SSIS Combine multiple rows into single row

I have a flat file that has 6 columns: NoteID, Sequence, FileNumber, EntryDte, NoteType, and NoteText. The NoteText column has 200 characters and if a note is longer than 200 characters then a second row in the file contains the continuation of the note. It looks something like this:
|NoteID | Sequence | NoteText |
---------------------------------------------
|1234 | 1 | start of note text... |
|1234 | 2 | continue of note.... |
|1234 | 3 | more continuation of first note... |
|1235 | 1 | start of new note.... |
How can I in SSIS combine the multiple rows of NoteText into one row so the row would like this:
| NoteID | Sequence | NoteText |
---------------------------------------------------
|1234 | 1 | start of note text... continue of note... more continuation of first note... |
|1235 | 1 | start of new note.... |
Greatly appreciate any help?
Update: Changing the SynchronousInputID to None exposed the Output0Buffer and I was able to use it. Below is what I have in place now.

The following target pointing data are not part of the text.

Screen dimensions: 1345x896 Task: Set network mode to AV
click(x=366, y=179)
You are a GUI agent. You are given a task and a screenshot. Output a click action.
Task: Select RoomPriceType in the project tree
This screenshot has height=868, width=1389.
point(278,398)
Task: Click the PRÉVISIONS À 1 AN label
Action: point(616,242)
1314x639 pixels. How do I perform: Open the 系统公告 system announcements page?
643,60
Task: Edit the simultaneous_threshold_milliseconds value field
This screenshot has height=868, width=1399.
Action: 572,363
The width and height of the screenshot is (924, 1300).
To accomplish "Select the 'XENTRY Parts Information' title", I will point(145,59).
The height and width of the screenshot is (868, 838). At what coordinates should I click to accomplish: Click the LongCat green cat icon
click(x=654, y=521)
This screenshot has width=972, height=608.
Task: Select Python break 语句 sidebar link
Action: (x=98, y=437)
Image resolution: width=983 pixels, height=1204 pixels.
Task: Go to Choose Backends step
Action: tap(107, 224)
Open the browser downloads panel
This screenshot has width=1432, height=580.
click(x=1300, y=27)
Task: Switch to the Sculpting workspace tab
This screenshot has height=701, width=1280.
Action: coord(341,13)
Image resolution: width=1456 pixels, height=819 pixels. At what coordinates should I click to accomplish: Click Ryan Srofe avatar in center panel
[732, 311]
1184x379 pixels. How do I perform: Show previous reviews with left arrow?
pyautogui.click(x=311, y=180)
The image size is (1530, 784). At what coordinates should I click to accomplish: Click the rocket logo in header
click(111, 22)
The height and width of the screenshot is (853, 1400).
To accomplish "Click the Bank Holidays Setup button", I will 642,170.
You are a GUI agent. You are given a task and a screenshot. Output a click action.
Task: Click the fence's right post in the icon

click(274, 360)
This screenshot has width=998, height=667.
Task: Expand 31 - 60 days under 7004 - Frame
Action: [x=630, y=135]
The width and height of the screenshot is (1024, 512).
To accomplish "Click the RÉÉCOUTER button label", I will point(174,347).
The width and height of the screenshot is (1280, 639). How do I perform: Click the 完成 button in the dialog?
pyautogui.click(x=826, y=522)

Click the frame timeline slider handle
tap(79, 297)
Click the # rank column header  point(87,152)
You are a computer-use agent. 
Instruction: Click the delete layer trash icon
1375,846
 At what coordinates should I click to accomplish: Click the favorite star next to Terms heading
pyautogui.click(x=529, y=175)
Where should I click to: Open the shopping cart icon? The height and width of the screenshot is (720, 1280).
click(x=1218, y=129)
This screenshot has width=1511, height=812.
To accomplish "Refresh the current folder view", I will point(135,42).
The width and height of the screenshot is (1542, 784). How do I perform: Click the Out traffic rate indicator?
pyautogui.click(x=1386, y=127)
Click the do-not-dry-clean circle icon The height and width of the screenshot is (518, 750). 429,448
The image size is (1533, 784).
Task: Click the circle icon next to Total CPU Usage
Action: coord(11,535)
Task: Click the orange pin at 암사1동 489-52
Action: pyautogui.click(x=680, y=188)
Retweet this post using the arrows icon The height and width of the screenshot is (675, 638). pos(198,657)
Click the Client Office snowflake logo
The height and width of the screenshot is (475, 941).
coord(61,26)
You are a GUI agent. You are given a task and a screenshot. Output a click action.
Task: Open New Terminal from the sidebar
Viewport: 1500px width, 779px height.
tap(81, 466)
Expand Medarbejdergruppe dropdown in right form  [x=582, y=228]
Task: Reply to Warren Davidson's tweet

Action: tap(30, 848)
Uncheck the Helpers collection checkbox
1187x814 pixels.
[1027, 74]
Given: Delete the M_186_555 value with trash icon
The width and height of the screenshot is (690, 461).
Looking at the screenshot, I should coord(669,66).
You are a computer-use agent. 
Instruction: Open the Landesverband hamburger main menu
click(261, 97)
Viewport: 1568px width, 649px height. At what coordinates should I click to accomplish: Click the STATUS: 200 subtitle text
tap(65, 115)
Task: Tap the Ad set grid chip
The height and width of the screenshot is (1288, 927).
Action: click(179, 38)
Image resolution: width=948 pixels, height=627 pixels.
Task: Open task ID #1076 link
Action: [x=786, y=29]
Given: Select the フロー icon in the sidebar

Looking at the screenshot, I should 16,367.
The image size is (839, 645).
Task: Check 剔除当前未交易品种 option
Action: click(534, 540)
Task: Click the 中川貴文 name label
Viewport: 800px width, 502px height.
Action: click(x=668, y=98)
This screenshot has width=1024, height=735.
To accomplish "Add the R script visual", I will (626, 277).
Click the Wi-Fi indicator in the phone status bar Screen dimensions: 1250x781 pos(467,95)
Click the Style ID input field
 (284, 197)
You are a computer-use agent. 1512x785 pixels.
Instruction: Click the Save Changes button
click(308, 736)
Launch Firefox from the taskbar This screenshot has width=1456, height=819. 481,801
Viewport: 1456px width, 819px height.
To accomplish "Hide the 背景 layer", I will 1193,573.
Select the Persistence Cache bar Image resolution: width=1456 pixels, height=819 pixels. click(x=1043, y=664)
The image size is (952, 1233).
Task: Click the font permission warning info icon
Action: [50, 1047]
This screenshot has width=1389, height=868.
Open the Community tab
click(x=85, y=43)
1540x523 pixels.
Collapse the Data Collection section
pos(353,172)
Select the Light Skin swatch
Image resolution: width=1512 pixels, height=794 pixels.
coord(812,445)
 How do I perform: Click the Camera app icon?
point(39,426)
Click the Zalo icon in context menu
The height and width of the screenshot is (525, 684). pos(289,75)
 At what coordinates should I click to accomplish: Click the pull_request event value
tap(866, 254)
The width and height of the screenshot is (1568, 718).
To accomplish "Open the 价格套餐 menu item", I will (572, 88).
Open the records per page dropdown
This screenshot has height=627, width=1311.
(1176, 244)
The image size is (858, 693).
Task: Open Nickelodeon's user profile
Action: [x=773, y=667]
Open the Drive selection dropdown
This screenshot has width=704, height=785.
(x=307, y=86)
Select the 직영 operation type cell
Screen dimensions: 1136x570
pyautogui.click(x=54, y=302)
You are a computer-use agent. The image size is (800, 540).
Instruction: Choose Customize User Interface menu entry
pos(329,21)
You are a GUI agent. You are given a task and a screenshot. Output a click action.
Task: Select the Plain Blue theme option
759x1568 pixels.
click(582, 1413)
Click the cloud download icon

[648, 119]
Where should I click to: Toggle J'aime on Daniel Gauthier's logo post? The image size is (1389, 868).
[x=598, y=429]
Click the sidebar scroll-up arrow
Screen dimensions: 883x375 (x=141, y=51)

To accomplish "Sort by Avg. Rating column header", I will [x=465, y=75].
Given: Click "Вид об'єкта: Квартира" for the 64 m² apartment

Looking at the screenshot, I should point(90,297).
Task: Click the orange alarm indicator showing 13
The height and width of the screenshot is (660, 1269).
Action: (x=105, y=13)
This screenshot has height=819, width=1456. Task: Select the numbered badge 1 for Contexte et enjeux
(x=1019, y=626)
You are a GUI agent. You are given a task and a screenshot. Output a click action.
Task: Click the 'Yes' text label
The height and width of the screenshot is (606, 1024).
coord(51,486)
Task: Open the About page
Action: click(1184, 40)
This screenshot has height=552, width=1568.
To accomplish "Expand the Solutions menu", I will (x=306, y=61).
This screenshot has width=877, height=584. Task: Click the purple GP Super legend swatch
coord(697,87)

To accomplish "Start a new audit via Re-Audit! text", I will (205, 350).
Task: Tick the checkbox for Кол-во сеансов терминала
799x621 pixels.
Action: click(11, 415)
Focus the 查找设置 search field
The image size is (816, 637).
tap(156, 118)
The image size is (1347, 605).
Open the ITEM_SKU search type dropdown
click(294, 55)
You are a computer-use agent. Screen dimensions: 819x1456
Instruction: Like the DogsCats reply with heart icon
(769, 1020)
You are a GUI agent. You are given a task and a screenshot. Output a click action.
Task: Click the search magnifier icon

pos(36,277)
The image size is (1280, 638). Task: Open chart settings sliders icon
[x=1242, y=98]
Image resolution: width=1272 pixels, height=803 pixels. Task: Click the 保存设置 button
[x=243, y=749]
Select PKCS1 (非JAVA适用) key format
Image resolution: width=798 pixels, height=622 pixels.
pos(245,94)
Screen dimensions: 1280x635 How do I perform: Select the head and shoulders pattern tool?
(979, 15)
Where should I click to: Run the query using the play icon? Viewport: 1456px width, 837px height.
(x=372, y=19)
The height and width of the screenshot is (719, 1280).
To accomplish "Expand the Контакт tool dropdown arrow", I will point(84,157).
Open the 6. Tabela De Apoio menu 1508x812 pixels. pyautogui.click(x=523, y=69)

Dim NoteID As String = "-1"
Dim NoteString As String = ""
Dim IsFirstRow As Boolean = True
Dim NoteBlob As Byte()
Dim enc As New System.Text.ASCIIEncoding()
Public Overrides Sub Input0_ProcessInputRow(ByVal Row As Input0Buffer)
If Row.NoteID.ToString() = NoteID Then
NoteString += Row.NoteHTML
IsFirstRow = True
Else
If IsFirstRow Then
Output0Buffer.AddRow()
IsFirstRow = False
End If
NoteID = Row.NoteID.ToString()
NoteString = Row.NoteHTML.ToString()
End If
NoteBlob = enc.GetBytes(NoteString)
Output0Buffer.SingleNoteHTML.AddBlobData(NoteBlob)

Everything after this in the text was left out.